Победитель ужасных джиннов ТОМ 1001 - Альберт Беренцев
Я возложил на мальчика руки, правую — ему на голову, левую — на сердце.
— Я готов, джинн. Я готов тебя накормить собой. Приди!
Эльсида всего затрясло, его зубы застучали друг о друга, а шёпот в углах пещеры, который раньше казался мне бессмыслицей, вдруг сложился в слоги джахарийского языка:
— Аль! Кки! Ше! Аль! Кки! Ше!
Будто хор каких-то потусторонних говорящих насекомых твердил эти слоги в странной и жуткой молитве…
А потом слоги сами собой сложились у меня в голове в имя — «Алькки-ШЕККИ». И одновременно с этим Эльсид вскочил со своей верблюжьей подстилки, одной рукой он вцепился мне в горло и начал душить, а другой — схватил мой кинжал.
Я едва верил своим глазам и чувствам — это было совершенно невозможно. Вот этот десятилетний ребенок, который весит раза в два меньше меня, ккоторый ничего не ел уже много дней, который умирал — он схватил меня такой хваткой, которой наверное хватает человека мускулистый сельский кузнец.
Во взгляде Эльсида теперь не было ничего человеческого, а лишь одна чистая звериная ярость. Так смотрит загнанный шакал, прежде чем бросится на человека, так смотрит пёс, больной бешенством.
— Передвигать! — оглушительно громко вскричал Эльсид, — Передвигать! Нет!
За деревянной перегородкой раздались испуганные крики женщин, Эльсид, продолжая душить меня, стремительно ткнул кинжалом в сторону моего живота, но я перехватил его руку.
— Я знаю твое имя, джинн, — прохрипел я, — Ты — Алькки-ШЕККИ. Именем Отца Света — уйди!
А потом я увидел тьму — она шла из Эльсида.
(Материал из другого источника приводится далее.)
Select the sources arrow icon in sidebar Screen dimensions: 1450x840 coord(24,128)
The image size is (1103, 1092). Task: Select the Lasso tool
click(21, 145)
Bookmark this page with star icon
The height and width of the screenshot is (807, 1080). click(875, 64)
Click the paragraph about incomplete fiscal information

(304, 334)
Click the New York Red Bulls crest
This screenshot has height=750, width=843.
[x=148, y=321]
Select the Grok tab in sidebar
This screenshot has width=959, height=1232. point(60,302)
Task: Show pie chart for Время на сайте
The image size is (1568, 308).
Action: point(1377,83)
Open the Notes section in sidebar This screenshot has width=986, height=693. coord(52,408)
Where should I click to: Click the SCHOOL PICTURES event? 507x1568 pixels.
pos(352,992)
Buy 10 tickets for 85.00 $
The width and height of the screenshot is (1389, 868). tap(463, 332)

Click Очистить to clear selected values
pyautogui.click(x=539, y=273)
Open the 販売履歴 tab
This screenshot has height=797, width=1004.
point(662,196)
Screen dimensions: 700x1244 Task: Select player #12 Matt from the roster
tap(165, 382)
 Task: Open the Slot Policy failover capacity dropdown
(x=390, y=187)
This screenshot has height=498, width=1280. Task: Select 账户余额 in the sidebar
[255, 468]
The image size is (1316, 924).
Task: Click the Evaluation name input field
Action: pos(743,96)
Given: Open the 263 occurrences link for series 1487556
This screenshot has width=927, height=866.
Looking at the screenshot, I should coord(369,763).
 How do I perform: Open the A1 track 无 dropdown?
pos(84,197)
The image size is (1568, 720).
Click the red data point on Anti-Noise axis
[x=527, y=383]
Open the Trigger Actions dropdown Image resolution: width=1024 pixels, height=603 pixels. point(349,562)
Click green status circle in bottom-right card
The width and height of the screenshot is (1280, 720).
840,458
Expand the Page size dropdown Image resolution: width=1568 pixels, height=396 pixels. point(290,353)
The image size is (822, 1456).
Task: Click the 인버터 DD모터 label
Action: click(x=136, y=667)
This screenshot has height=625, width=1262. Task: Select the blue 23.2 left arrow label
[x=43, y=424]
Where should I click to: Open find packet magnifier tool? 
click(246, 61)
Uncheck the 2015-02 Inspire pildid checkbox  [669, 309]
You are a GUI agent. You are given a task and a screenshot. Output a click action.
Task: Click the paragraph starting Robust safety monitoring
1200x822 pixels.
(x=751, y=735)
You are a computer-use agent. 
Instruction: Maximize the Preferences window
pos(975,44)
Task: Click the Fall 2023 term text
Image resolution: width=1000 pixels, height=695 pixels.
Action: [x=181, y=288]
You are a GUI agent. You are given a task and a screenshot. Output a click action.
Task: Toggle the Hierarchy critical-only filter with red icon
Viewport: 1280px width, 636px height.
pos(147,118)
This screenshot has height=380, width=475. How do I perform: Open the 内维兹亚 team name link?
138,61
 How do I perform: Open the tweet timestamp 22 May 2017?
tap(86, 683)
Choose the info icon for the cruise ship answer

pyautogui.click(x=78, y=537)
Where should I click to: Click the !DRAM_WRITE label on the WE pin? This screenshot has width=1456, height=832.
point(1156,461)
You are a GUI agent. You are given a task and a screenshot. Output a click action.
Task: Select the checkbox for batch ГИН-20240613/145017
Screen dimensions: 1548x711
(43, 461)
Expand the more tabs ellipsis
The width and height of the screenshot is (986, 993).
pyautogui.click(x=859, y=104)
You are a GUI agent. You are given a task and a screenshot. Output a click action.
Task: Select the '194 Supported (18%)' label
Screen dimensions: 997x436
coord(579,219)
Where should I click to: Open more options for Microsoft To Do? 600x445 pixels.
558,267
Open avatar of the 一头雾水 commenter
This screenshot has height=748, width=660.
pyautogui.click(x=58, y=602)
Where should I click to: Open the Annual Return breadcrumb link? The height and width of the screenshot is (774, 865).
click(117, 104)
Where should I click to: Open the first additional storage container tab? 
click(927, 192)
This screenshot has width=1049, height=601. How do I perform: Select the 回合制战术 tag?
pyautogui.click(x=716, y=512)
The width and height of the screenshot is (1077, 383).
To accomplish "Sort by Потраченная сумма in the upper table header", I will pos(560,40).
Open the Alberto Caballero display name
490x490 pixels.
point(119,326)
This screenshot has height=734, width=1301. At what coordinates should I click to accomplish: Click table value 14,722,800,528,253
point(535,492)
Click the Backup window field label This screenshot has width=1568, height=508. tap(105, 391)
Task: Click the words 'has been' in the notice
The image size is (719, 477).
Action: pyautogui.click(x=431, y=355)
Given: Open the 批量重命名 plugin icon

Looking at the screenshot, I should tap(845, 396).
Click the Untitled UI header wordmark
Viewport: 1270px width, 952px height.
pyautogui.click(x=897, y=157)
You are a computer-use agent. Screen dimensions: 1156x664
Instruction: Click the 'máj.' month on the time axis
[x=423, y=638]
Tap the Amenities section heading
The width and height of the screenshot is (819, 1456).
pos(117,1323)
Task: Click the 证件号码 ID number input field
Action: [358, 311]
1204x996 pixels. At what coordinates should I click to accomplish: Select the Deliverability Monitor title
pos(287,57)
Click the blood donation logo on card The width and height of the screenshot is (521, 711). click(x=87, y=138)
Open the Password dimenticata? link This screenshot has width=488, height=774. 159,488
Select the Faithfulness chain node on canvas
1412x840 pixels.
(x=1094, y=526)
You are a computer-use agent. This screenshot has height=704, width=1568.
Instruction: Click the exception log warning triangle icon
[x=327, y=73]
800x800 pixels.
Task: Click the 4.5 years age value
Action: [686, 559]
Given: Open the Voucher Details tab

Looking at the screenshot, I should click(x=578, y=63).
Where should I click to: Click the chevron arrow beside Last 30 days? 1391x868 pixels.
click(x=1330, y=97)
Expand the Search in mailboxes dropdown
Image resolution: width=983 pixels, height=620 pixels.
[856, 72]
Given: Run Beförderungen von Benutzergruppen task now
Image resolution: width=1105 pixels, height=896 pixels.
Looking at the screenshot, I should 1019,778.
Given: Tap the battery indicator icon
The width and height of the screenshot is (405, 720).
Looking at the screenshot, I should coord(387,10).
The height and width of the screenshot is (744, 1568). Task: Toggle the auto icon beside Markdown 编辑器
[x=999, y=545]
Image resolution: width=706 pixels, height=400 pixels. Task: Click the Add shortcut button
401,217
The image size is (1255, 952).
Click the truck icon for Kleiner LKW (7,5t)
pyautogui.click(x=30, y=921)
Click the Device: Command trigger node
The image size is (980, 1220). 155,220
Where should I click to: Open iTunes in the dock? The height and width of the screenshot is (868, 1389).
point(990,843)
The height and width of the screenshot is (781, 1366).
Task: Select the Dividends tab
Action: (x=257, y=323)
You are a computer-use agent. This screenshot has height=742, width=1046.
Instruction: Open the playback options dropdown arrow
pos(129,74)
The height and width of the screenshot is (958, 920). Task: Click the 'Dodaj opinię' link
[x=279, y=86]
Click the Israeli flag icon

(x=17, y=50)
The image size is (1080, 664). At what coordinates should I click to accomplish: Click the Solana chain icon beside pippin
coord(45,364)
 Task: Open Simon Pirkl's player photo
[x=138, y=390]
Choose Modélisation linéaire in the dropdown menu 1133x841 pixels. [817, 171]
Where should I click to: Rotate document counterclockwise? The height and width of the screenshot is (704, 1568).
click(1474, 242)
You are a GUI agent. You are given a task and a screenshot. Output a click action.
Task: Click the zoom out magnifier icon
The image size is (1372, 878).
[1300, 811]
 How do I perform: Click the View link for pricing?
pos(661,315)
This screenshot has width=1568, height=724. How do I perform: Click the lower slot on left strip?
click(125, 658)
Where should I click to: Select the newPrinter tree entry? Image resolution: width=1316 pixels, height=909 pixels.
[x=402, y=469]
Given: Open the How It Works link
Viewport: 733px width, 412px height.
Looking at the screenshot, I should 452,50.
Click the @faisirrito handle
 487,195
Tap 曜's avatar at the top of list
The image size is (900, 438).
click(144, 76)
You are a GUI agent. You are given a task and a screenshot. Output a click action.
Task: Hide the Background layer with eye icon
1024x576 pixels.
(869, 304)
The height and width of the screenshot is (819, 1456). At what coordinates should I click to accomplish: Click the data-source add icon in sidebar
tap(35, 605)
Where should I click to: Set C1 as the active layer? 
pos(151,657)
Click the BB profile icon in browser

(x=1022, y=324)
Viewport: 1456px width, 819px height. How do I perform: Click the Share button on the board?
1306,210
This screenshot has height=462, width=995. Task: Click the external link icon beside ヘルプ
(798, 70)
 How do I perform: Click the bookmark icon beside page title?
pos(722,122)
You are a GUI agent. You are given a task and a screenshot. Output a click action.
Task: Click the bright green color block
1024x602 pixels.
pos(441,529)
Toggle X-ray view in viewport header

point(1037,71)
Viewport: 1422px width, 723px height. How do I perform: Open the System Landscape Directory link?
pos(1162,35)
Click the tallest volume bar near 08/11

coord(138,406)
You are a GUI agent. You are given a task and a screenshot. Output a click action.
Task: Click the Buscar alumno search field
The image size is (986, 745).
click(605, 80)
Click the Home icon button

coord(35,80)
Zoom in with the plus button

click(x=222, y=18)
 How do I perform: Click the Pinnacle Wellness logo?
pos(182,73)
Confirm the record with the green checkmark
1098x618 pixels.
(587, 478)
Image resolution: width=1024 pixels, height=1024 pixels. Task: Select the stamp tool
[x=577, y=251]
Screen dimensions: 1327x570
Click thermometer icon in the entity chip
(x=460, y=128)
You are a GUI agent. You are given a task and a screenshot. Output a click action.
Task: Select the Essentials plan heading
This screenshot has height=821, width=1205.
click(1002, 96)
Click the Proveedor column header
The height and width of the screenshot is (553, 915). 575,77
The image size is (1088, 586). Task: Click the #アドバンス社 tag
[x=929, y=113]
Сперва я подумал, что это мухи, но это были не мухи, не насекомые, а какие-то очень маленькие черные частицы непонятной формы — они полезли изо рта мальчика, из его носа, из ушей…
Они жужжали и звенели одновременно. Они вместе хором повторяли имя:
— Алькки-ШЕККИ. Алькки-ШЕККИ…
Эльсид отпустил меня, выронил кинжал. Мальчика согнуло пополам и стошнило — теми же черными частицами. И из зада у него полезли они же, их теперь было целое облако, вся пещера утонула в них.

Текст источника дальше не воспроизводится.